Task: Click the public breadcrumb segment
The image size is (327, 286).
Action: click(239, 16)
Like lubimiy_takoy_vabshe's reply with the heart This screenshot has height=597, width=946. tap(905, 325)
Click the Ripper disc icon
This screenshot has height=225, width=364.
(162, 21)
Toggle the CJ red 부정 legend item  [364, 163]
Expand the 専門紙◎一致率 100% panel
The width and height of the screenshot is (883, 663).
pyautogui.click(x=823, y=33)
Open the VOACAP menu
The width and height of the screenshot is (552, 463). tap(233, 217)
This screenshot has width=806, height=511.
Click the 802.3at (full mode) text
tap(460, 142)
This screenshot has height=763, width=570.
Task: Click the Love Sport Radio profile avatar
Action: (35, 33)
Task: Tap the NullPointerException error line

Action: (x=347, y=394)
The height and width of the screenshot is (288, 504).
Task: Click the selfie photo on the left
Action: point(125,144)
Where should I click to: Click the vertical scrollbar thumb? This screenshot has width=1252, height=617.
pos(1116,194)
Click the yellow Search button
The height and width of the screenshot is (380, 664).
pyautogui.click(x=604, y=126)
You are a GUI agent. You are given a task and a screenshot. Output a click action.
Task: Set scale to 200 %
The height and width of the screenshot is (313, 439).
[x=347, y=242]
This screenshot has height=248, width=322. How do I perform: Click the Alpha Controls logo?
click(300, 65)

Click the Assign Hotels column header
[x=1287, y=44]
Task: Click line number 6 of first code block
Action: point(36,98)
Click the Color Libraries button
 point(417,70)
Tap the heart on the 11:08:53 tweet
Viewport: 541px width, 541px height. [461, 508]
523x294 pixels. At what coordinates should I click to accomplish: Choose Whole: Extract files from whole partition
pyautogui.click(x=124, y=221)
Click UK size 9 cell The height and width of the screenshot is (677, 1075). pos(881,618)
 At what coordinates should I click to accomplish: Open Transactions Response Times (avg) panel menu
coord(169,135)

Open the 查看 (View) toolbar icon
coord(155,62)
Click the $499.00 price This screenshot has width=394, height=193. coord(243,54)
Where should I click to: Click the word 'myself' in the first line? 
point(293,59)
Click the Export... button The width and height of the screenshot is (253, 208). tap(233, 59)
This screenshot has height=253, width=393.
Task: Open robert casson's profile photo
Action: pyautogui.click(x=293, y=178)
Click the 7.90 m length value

- - -

* _Activity_: The reply should hold only the lines from the beginning of the listing to the line with "Click the yellow Search button", both ends included, unchanged.

* _Your solution_:
Task: Click the public breadcrumb segment
The image size is (327, 286).
Action: click(239, 16)
Like lubimiy_takoy_vabshe's reply with the heart This screenshot has height=597, width=946. tap(905, 325)
Click the Ripper disc icon
This screenshot has height=225, width=364.
(162, 21)
Toggle the CJ red 부정 legend item  [364, 163]
Expand the 専門紙◎一致率 100% panel
The width and height of the screenshot is (883, 663).
pyautogui.click(x=823, y=33)
Open the VOACAP menu
The width and height of the screenshot is (552, 463). tap(233, 217)
This screenshot has width=806, height=511.
Click the 802.3at (full mode) text
tap(460, 142)
This screenshot has height=763, width=570.
Task: Click the Love Sport Radio profile avatar
Action: (35, 33)
Task: Tap the NullPointerException error line

Action: (x=347, y=394)
The height and width of the screenshot is (288, 504).
Task: Click the selfie photo on the left
Action: point(125,144)
Where should I click to: Click the vertical scrollbar thumb? This screenshot has width=1252, height=617.
pos(1116,194)
Click the yellow Search button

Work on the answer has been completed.